Desde niños educados en el sistema de la culpa escondemos dentro un enemigo que no colabora con nosotros. Esa vocecita interior que lo único que hace es aflorar las cosas personales que no nos agradan, que nos echa en cara nuestras fallos y errores, que tiñe todo de un color fúnebre, que pone pegas, desanima, menosprecia… en fin, es nuestro reprochador particular.

Es cierto que a lo largo de la vida nos equivocamos más de una vez, ¿y qué?. Errar es tomar experiencias que, si bien nos dañan, también nos hacen más sabios. No permitamos que este enemigo ataque. Somos nosotros mismos quienes nos ponemos las zancadillas y quienes boicoteamos nuestra estabilidad emocional o nuestra relación o los logros personales. Si queremos ser felices tenemos que aprender a no estar castigándonos cada día y cada hora, por eso, desde hoy, pongamos una atención especial para empezar a tratarnos de otro modo, uno más amable, y además empezar a valorar con justicia nuestras cosas buenas, que todos las tenemos. No recordemos lo negativo con más intensidad y pujanza que lo positivo, a li que no le damos importancia.

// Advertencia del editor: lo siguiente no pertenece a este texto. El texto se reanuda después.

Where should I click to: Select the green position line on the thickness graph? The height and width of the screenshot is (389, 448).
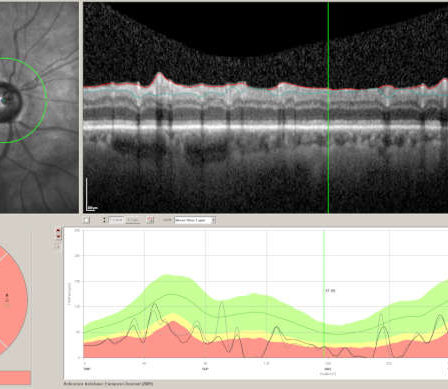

Esta es la culpa de una mala interpretación de la modestia y la humildad.

La verdadera humildad es, también, aceptar que somos buenos, generosos, amables, cuidadores de quienes nos necesitan, optimistas, detallistas, cariñosos, expertos en alguna materia, poseedores de cualidades, sociables, sencillos, nobles, etc. Y eso hay que medirlo con la misma vara que usamos para medir nuestros “defectos”.